→ Task directions
Beginning with the line that holds "This screenshot has width=612, height=388.", output every remaining line of the material below exactly, and include none of the pictures.

########

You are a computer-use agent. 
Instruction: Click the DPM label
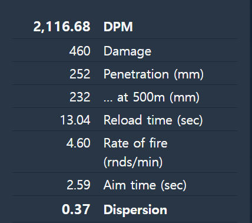118,27
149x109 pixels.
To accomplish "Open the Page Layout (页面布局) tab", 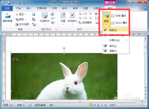I will click(42, 8).
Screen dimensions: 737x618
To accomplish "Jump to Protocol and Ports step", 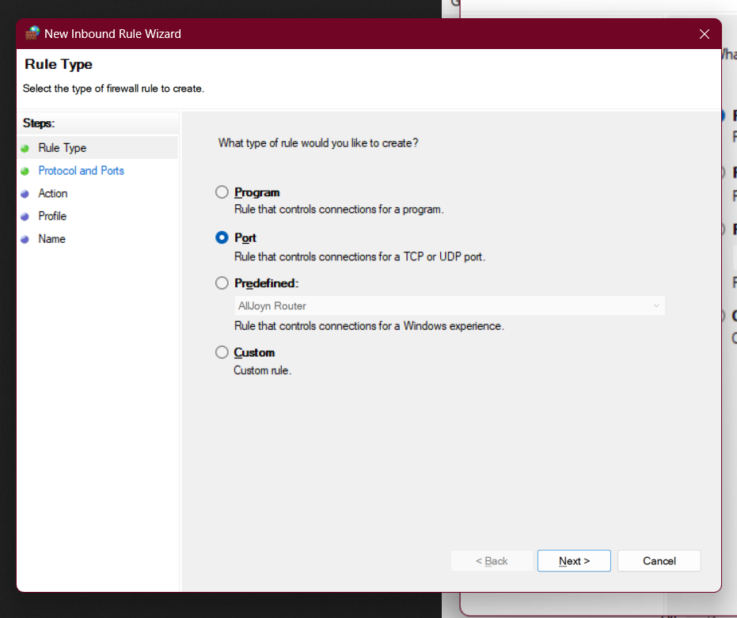I will [x=81, y=171].
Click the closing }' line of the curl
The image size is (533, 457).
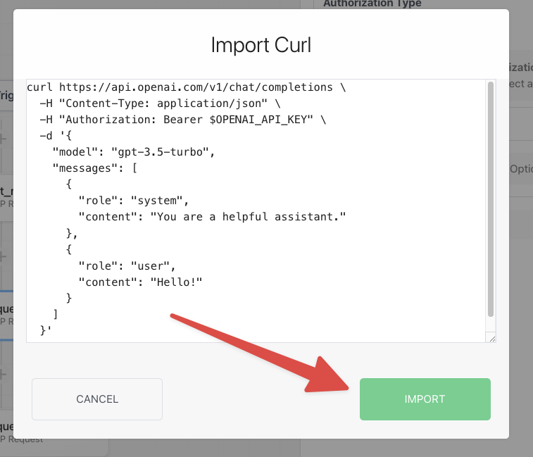click(x=46, y=330)

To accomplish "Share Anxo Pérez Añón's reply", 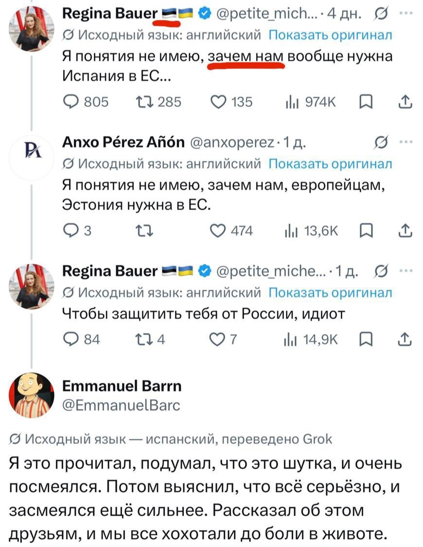I will [405, 231].
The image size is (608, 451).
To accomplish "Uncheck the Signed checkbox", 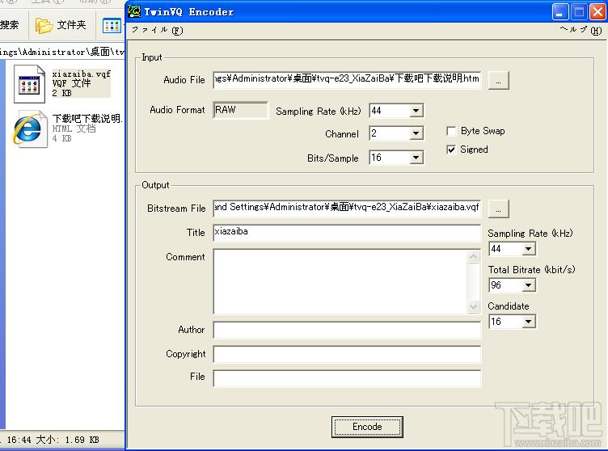I will (x=453, y=150).
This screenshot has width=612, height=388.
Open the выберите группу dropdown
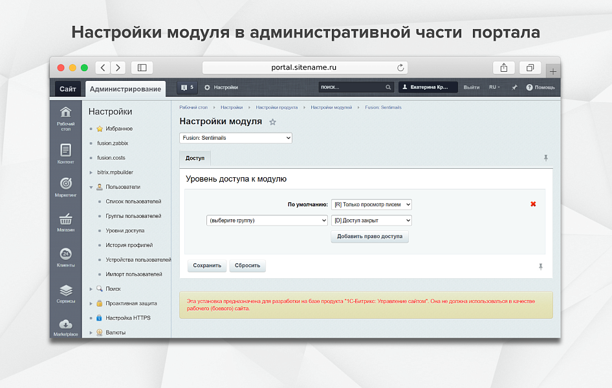pyautogui.click(x=267, y=221)
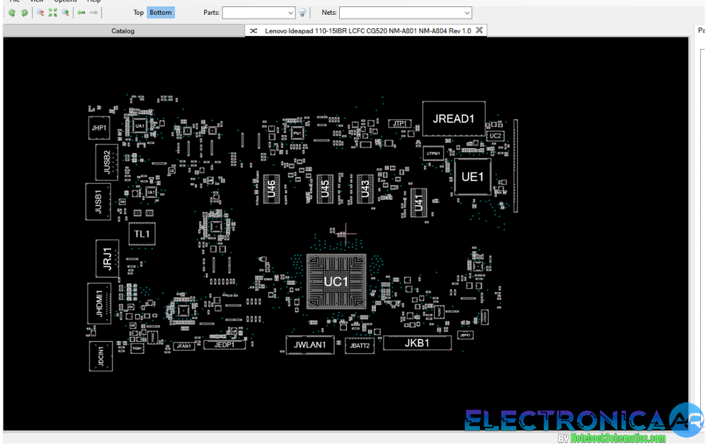The width and height of the screenshot is (708, 448).
Task: Open the Help menu
Action: tap(93, 1)
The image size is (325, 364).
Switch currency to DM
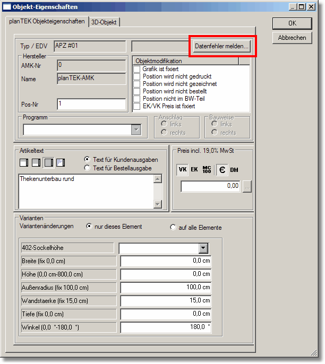tap(234, 170)
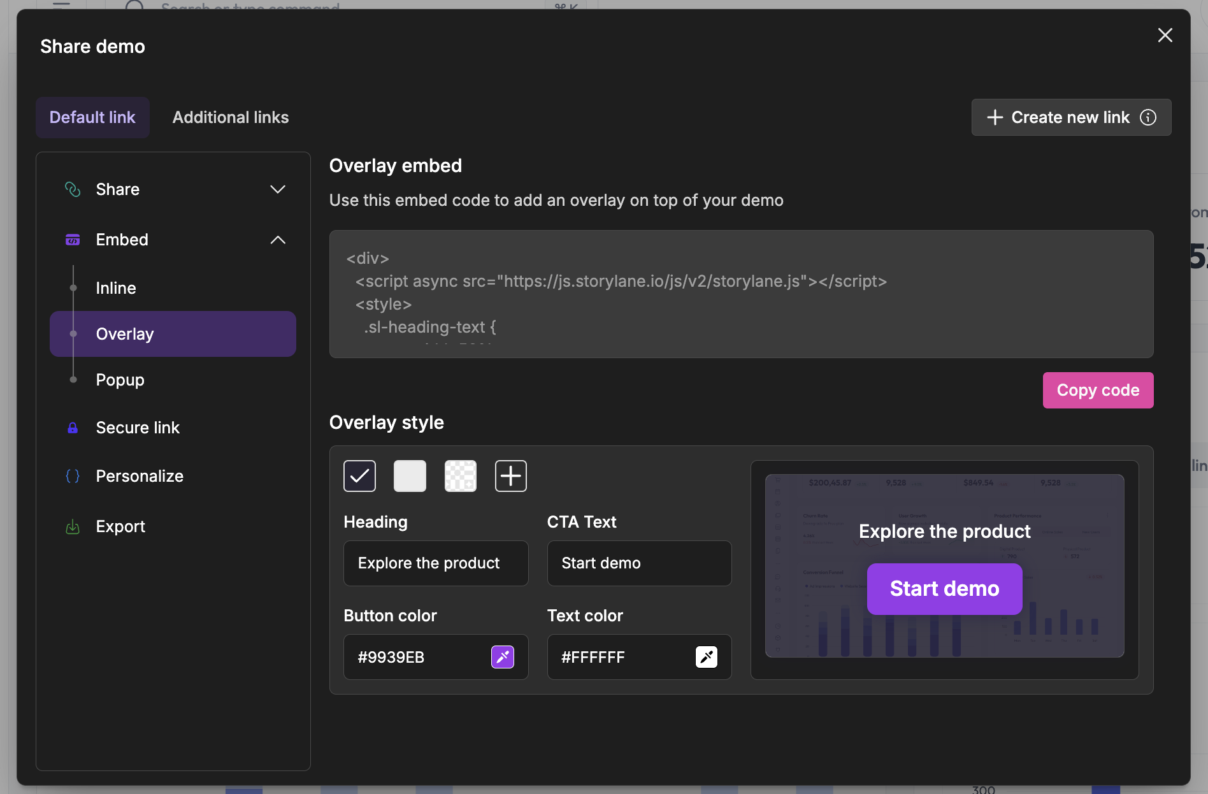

########

→ Task result
This screenshot has width=612, height=388.
Open the выберите группу dropdown
pyautogui.click(x=267, y=221)
The width and height of the screenshot is (708, 448).
Task: Open the Help menu
Action: tap(93, 1)
The image size is (325, 364).
Switch currency to DM
tap(234, 170)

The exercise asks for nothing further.